EXCERPT:
━━━━━━
As the lovely autumn descends upon Japan and turns the surroundings into shades of red, orange, and yellow, the summer heat dissipates which in turn boosts our appetite for delicious food. Coupled with the fact that autumn is typically the harvest season for many types of food ingredients, it is probably no wonder that there is a Japanese term “aki no mikaku (秋の味覚)” which is used to describe in-season food during this period of the year.
Although there is no standard list of items that fit the definition of “aki no mikaku,” here are 4 signature autumn foods which you should definitely try while in Japan:
At the mention of “aki no mikaku,” sanma i.e. Pacific saury fish is probably the first thing which comes to mind. With regard to its Japanese name, there are two theories as to how it came about. The first relates to its long and narrow appearance where the old name for the saury i.e. samana (狭真魚) changed to become “sanma” overtime. The second, however, refers to the saury’s habit of swimming together in large schools known as sawanma (沢魚) which later was modified to become “sanma.” The Kanji version of the name only came into use from the Taisho era (大正時代) which means the fish which looks like a knife that is caught in autumn.
As the sanma is largely caught from Japan’s waters especially in the northern part of the Pacific Ocean, it is no surprise that the top three prefectures where the most sanma is caught are Hokkaido (北海道), Miyagi (宮城), and Iwate (岩手). Due to the sanma’s short lifespan and difficulty in catching them alive, there is little demand for farm-bred sanma. Depending on the location, the best time to eat the sanma also differs. For example, if you are in Hokkaido, sanma is in season between late August and October, while in Aomori (青森), it will be between October and November. As for Iwate, Miyagi, and Fukushima (福島), the best time to eat sanma would be in the month of November.
During autumn, the most popular way of cooking sanma is said to be the salt-grilled method (sanma no shioyaki / サンマの塩焼き). The sanma is then eaten together with squeezed juice of citrus fruits such as kabosu (かぼす), sudachi, yuzu (柚子), lemon or lime, soy sauce, and grated white radish (大根). The sanma is also available as a canned food where the fish is cooked in the kabayaki (蒲焼き) method i.e. broiled in soy sauce. In recent years, the sanma has also grown in popularity as sashimi (刺し身) especially in early autumn when there is lesser fat in the fish and is sometimes used in oshizushi (押し寿司 – pressed sushi).
If you happen to be in these places during this season, do check out these special sanma dishes:
Nukasanma (糠さんま) is available at Kushiro City (釧路市), Hokkaido Prefecture (北海道) where the sanma is fermented in rice bran. If you have read the manga Shokugeki no Souma (食戟のソーマ), this dish is also featured in the story.
Kamisanma (神さんま) can be found in Kumano City (熊野市), Mie Prefecture (三重県) where the sanma is prepared in a traditional method of seasoning with just salt before it is smoked. It is said to be a great accompanying dish with steamed rice.
Sanma no Hirakiboshi (さんまの開き干し) is a specialty of Akashi City (明石市) in Hyogo Prefecture (兵庫県) where the fish is split open and deboned before being dried. As there is no condiment added to the sanma, it is regarded as a healthy way of consuming the fish.
━━━━━━
RECORD EXCERPTS:
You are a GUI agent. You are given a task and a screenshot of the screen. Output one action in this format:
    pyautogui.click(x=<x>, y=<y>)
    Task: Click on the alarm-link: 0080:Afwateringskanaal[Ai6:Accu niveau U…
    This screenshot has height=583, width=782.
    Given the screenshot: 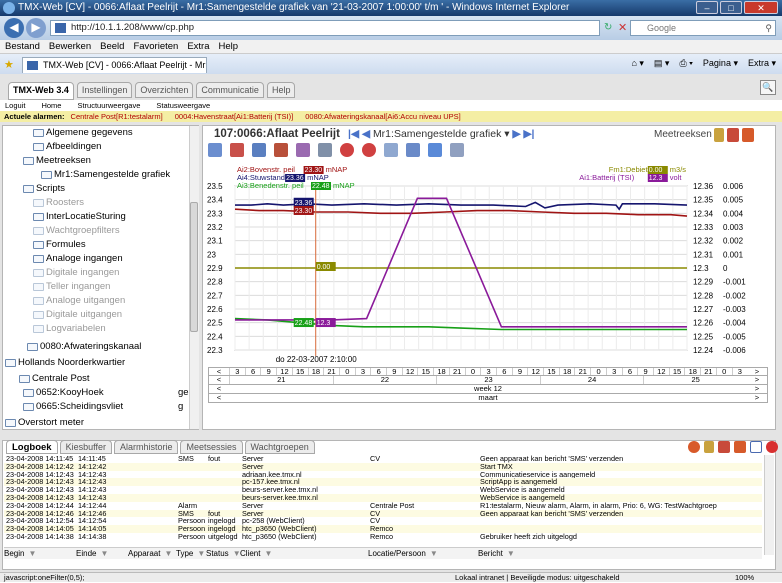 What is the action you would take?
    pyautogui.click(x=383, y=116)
━━━━━━
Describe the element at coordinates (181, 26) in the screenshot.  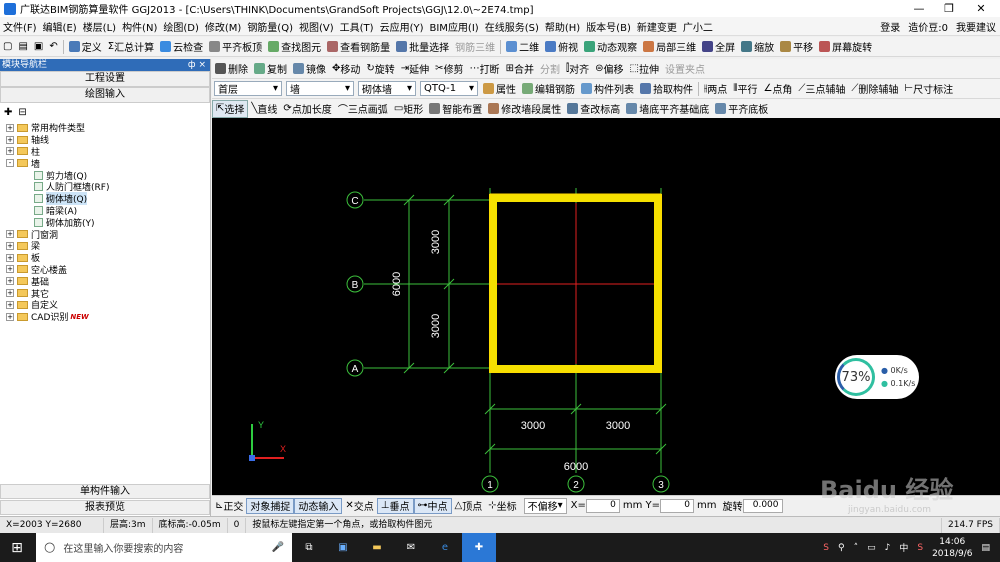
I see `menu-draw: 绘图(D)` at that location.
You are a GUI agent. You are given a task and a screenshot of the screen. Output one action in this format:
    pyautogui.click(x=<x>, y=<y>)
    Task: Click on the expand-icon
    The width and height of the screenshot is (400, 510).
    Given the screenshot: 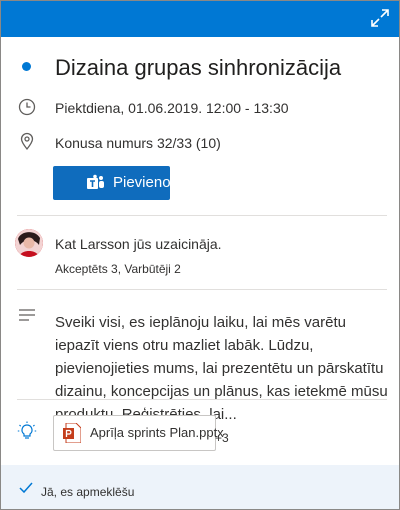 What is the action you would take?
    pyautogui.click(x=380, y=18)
━━━━━━
TASKS:
1 > Print the part of the article on Japanese autumn foods starting with "If you happen" and going on through "consuming the fish.".
2 > In the listing, rewrite the lines starting with the line with "Describe the element" and going on through the line with "at that location.", replacing "screenshot" with "screen capture" and keeping everything else the same. Give only those lines, without the pictures.
The article on Japanese autumn foods and the listing have no connection to each other.

WRITTEN RESPONSES:
1 >
If you happen to be in these places during this season, do check out these special sanma dishes:
Nukasanma (糠さんま) is available at Kushiro City (釧路市), Hokkaido Prefecture (北海道) where the sanma is fermented in rice bran. If you have read the manga Shokugeki no Souma (食戟のソーマ), this dish is also featured in the story.
Kamisanma (神さんま) can be found in Kumano City (熊野市), Mie Prefecture (三重県) where the sanma is prepared in a traditional method of seasoning with just salt before it is smoked. It is said to be a great accompanying dish with steamed rice.
Sanma no Hirakiboshi (さんまの開き干し) is a specialty of Akashi City (明石市) in Hyogo Prefecture (兵庫県) where the fish is split open and deboned before being dried. As there is no condiment added to the sanma, it is regarded as a healthy way of consuming the fish.

2 >
Describe the element at coordinates (181, 26) in the screen capture.  
I see `menu-draw: 绘图(D)` at that location.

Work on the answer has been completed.